The Future of Advanced Air Mobility

China's AutoFlight Establishes European Subsidiary To Advance eVTOL Plans

Chinese eVTOL aircraft developer AutoFlight is establishing a European subsidiary to advance plans to achieve EASA type certification for its planned Prosperity I four-seater vehicle. The group’s new AutoFlight Europe operation is in Augsburg in southern Germany and is being led by former Airbus executive Mark Henning.

The Shanghai-based manufacturer is recruiting engineers for the research and development and certification center in Augsburg. It aims to have the aircraft—which will carry three passengers and a pilot on flights of up to around 155 miles—ready to start air taxi operations by 2025.

Last year, AutoFlight raised $100 million through a Series A investment round led by European technology investor Lukasz Gadowski and his Germany-based company, Team Global. In October 2021, it reported a first flight for a proof-of-concept version of the passenger-carrying eVTOL aircraft that it then called the V1500M.

The Chinese company is also developing smaller cargo-only, fully autonomous vehicles, including the V400 Albatross with a 220-pound payload and 130-mile range, and the V50 with a 44-pound payload and a range of up to 311 miles. In July 2021, the Civil Aviation Administration of China accepted AutoFlight’s application to certify the V400. In 2019 it unveiled a design for what appeared to be a two-seat V600 model that now seems to have been replaced by the larger eVTOL, which has now been rebranded as Prosperity I.

According to Autoflight, it has already logged more than 10,000 flights with these smaller autonomous drones.
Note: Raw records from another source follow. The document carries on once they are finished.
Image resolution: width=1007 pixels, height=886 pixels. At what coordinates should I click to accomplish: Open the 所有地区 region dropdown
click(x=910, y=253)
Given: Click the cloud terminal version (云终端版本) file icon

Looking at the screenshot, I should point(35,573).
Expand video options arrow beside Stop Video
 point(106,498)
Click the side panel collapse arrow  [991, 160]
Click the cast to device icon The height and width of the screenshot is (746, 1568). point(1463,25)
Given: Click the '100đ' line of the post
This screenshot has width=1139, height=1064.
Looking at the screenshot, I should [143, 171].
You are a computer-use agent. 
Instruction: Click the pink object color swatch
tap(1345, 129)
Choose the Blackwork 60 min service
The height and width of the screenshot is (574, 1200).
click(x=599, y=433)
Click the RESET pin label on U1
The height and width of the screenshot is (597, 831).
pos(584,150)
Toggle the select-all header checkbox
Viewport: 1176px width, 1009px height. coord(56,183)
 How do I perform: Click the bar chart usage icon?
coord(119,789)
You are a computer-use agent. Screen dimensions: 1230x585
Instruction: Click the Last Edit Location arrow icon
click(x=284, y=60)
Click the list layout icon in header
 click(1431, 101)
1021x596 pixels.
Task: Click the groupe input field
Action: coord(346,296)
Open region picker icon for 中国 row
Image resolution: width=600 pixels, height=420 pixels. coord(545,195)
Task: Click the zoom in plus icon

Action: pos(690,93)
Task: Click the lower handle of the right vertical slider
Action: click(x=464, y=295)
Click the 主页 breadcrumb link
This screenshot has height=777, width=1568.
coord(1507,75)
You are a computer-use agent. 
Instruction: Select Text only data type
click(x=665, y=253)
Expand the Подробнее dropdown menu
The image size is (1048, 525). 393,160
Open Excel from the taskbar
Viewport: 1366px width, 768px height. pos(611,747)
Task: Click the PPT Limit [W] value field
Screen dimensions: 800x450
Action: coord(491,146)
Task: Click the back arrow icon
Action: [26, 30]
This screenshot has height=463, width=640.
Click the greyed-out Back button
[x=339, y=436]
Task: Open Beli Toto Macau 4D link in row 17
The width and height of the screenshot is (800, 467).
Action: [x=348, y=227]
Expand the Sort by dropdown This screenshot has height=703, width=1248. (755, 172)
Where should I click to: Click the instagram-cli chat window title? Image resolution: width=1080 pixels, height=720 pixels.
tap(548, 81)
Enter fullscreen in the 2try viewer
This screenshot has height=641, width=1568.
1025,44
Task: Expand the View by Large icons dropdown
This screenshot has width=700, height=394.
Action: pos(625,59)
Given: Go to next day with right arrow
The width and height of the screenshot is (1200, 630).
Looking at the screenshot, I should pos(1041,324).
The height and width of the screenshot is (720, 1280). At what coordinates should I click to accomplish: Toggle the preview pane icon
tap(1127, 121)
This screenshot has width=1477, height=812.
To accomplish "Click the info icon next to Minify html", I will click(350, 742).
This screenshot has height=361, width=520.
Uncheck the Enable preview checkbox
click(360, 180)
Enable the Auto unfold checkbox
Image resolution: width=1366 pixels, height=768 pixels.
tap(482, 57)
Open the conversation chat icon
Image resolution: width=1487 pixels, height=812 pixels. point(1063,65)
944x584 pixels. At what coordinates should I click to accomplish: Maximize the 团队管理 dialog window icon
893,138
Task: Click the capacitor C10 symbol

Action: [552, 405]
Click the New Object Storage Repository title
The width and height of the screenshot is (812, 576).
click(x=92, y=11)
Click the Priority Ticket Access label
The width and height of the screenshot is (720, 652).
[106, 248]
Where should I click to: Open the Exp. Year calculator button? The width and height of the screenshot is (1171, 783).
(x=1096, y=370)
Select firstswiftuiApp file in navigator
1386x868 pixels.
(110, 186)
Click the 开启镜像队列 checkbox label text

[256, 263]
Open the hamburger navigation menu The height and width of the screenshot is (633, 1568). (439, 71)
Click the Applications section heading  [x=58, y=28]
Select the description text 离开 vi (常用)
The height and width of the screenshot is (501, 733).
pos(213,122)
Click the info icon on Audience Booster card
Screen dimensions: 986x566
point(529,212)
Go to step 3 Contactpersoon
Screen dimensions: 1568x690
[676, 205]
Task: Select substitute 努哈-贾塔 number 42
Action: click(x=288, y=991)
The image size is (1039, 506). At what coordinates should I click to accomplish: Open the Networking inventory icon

It said it expects to demonstrate the lift and cruise Prosperity I vehicle in “transition tests in a few weeks”—presumably a reference to flights involving a transition from hover to cruise phases.

Henning has spent the past 26 years with the Airbus group and served as a program manager with Airbus Helicopters for the past 19 years, with responsibility for products such as the EC135 rotorcraft. Earlier in his career, he worked for Augsburg-based Daimler-Benz Aerospace (DASA), which subsequently became part of the EADS group that includes Airbus.

“We are bringing aircraft construction back to Augsburg, creating a high-tech location and jobs as we build drones and create a completely new market segment for air taxis,” Henning commented. “What I really like about AutoFlight and Prosperity I is the underlying simple concept. Simplicity translates into safety and efficiency.”

AutoFlight already has a composite materials manufacturing plant at Jining in China’s Shandong province. It has been conducting research into flight-control systems in Germany for some time, and its plans now appear to call for the new eVTOL model to be assembled in the country as well.

China-based EHang also has ambitions to certify its EH216 and VT-30 eVTOL aircraft in Europe. Meanwhile, Aerofugia, which is part of Chinese automotive group Geely, is working to bring Terrafugia's Transition flying car to market and also has a partnership with German eVTOL developer Volocopter.